Rewrite the records as a JSON list of strings, one string per line, skipping blank lines, starting at the line containing "Given: Activate the Format Painter tool" and ending at the line containing "Looking at the screenshot, I should [x=91, y=518].".

=== Provided data ===

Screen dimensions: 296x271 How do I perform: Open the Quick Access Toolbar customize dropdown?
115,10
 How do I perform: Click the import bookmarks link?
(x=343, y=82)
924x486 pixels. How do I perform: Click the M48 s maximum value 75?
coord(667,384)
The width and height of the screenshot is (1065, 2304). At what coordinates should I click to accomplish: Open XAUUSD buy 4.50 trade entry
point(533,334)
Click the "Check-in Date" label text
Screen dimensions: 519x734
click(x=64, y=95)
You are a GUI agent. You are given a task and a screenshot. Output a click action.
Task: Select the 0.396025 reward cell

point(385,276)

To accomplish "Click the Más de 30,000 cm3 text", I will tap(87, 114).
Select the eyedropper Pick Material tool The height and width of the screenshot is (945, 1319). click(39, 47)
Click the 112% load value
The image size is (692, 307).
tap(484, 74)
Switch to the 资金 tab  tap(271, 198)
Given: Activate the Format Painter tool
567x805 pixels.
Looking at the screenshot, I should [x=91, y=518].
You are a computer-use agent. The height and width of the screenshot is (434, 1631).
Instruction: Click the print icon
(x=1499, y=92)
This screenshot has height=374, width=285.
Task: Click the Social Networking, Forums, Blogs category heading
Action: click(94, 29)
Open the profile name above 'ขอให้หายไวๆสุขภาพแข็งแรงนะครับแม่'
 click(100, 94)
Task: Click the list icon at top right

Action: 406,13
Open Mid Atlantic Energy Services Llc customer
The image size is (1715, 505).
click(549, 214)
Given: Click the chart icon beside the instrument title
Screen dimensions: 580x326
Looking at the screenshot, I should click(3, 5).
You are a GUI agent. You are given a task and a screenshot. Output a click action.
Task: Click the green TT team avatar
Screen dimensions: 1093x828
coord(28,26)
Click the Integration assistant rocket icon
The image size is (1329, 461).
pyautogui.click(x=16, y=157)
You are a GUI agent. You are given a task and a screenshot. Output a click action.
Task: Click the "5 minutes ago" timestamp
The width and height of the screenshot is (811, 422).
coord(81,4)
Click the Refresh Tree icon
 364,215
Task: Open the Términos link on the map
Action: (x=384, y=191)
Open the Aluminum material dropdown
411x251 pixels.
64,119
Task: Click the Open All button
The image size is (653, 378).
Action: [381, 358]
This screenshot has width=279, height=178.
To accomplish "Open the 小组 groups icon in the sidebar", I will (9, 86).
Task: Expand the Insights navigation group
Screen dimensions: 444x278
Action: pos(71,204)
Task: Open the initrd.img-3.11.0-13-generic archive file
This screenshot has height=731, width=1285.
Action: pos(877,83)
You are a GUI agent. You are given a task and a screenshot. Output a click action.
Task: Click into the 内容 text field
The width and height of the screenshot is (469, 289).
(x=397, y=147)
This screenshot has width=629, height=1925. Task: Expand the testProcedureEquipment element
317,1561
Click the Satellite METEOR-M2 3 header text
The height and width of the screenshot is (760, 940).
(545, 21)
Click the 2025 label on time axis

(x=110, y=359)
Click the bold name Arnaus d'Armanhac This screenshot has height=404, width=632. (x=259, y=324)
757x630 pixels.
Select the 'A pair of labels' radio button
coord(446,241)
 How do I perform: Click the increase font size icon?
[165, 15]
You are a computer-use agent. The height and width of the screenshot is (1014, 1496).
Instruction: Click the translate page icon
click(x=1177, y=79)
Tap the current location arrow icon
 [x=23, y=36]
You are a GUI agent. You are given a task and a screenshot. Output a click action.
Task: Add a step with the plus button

===

> Answer to this task:
[
  "Given: Activate the Format Painter tool",
  "567x805 pixels.",
  "Looking at the screenshot, I should [x=91, y=518]."
]